Pasaron horas, estaba cansada y desorientada. “Descansaré un
ratito” y reposó en un jardín al lado de una valla pero unos niños empezaron a subírsele al lomo
“Vamos caballito, danos un paseo” y dando saltos para deshacerse de los niños
de nuevo tuvo que salir corriendo, fue perseguida un buen trecho por esos niños
que le jaleaban y gritaban.
Estaba muy abatida, llevaba 3 días pasando frío y hambre y
no sabía a dónde ir, había comido a penas unas hojas de lechuga y alguna hierba
áspera como el mismo esparto.
Andando por un camino reconoció el árbol donde un día su padre le construyó un
columpio “Ohh he estado dando vueltas
todo el tiempo”. De lejos se veía el humo que salía por la chimenea de su casa. Se dirigió hacia allí, atravesó el jardín y se asomó por la ventana.
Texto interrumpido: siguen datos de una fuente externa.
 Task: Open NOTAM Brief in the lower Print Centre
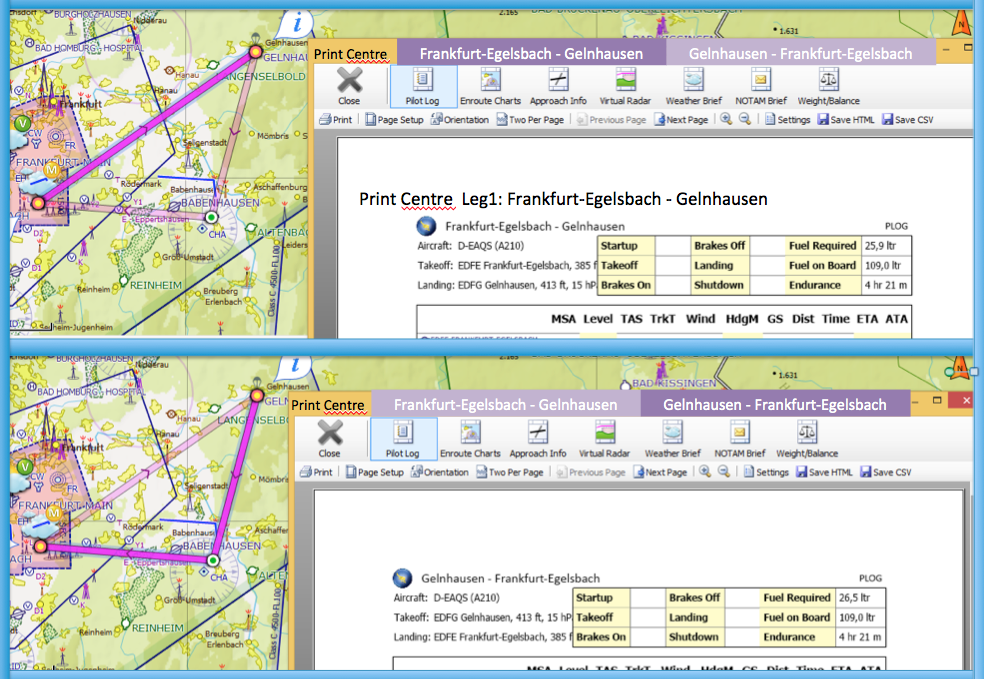(740, 438)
Sus padres y su hermano estaban junto al árbol. No había
villancicos. Las luces del árbol estaban
apagadas. Su madre lloraba y su padre
con cara de abatimiento miraba a su
hermano que hacía pucheritos. Era evidente que
la tristeza reinaba en esa casa.
De un impulso la niña golpeó el cristal de la ventana y la
madre al verla dio un salto.
Rápidamente acudieron a la puerta a abrazar a la hija que
había vuelto. Su hermano como era muy pequeñito gateaba por llegar a la niña y
ella que le vio se agachó y lo cogió en brazos.
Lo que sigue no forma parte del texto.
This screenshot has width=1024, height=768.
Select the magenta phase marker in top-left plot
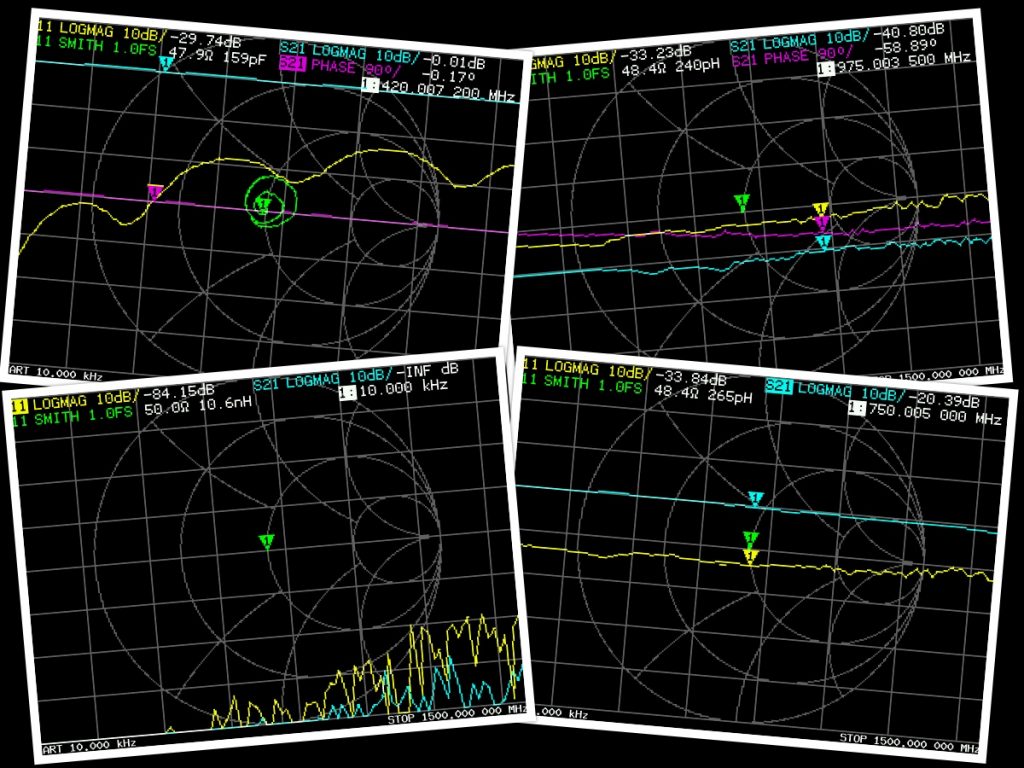click(154, 191)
—Hija, creímos que te habías ido para siempre.
Un destello hizo que fuera rápidamente hacia una bola del árbol para que
le sirviera de espejo, esta vez veía su carita aterciopelada con sus grandes
trenzas doradas.
—No papá, os quiero mucho a los tres y deseo estar siempre
con vosotros.
Desde la estrella que coronaba el árbol surgió una luz que
esta vez envolvió a la familia para nunca jamás dejar de brillar.
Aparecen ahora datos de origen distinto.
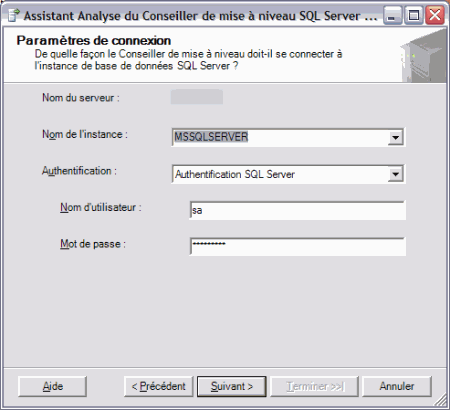Image resolution: width=450 pixels, height=410 pixels.
Task: Click the greyed-out Terminer button
Action: click(x=314, y=386)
Texto de ©Manuela Fernández Cacao. Todos los Derechos Reservados.
4 comentarios:
Tuvo suerte, una buena zurra se merecía, primero por haberle roto el caballo al hermanito y segundo por haber estado por ahí haciendo la yegua...jajaja
Besos y salud
Tu mundo y el mío están en las antípodas... pero bueno, tiene que haber de todo.
Disfrútalo.
Escribes muy bien.
Feliz 2017.
Besos.
Un cuento muy tierno y como siempre con moraleja..pero eso mejor que cada uno la piense
Genin, y para colmo que cuando la niña se haga mayor ni trabaje ni estudie ¡¡¡¡ ojú. Besos y salud :) :)
Mi querido Toro Salvaje, te sorprenderás si te digo que sólo existe un mundo. Encantada de verte por aquí.
Lirtea, di que si, cada uno que saque sus propias conclusiones. Besis.